▸ **Exercise instructions**:
Answer these questions from the passage on Chitral below.
(a) To what place was a political officer sent after Nizam asked for one to reside in Chitral territory?
(b) Who murdered the Mehtar?
(c) What did Lieutenant Gurdon tell Amir ul-Mulk about his power to grant recognition?

▸ **Source document**:
++++++++++

Nizam, like his brother, asked that a political officer might reside in Chitral territory, and Captain Youngshusband was accordingly sent to Mastuj. Later probably not feeling himself very secure Nizam urged for the headquarters of the residence political officer who happened at that time to be Lieutenant Gurdon, to be shifted from Mastuj to Chitral but while the question was still under determination the Mehtar was murdered by his brother Amir ul-Mulk. Amir demanded recondition from Lieutenant Gurdon who was acting as assistant political agent in Chitral. When Amir ul-Mulk came to him he very properly said that he had no power to grant recognition until instructed to do so by the Government of India but that in all probability he would be recognised.

++++++++++

▸ **Information shown**:
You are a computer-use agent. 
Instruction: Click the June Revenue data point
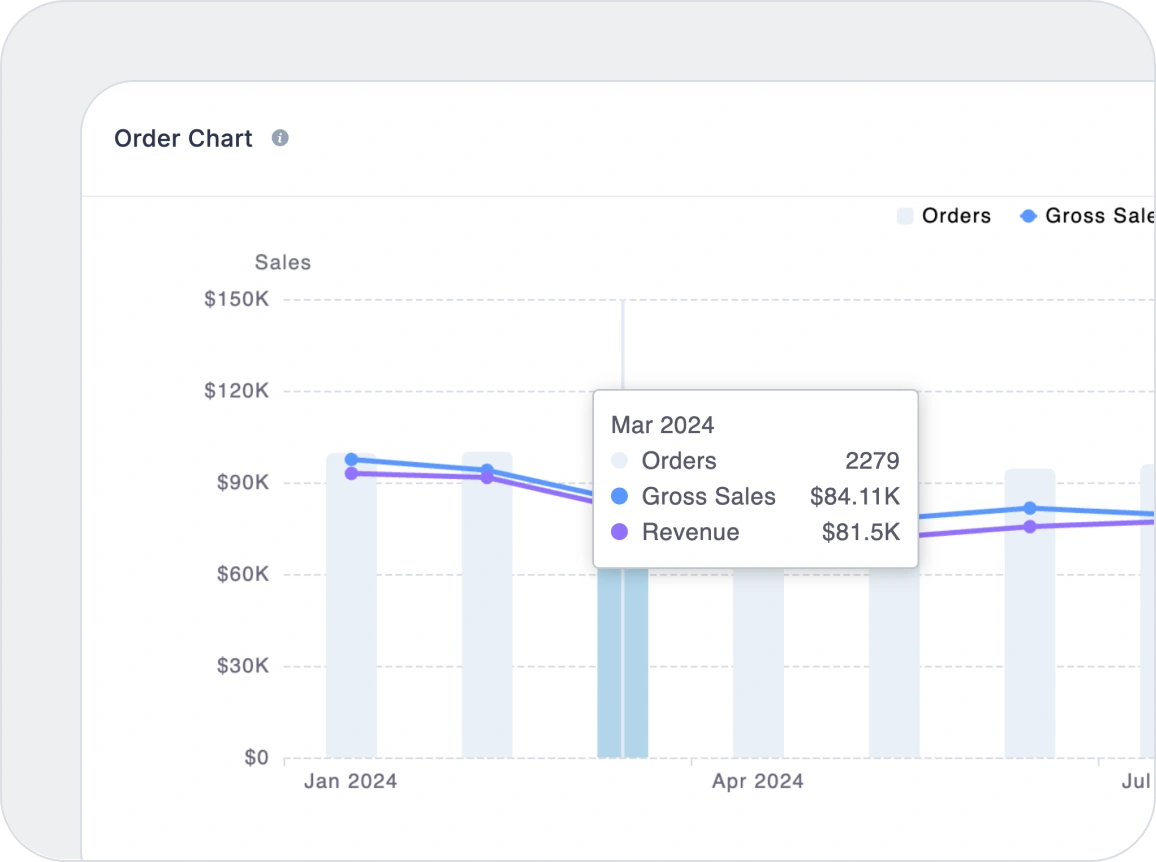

++++++++++

▸ **The result**:
(a) Mastuj.
(b) His brother, Amir ul-Mulk.
(c) He said he had no power to grant recognition until the Government of India instructed him to do so, but that Amir ul-Mulk would in all probability be recognized.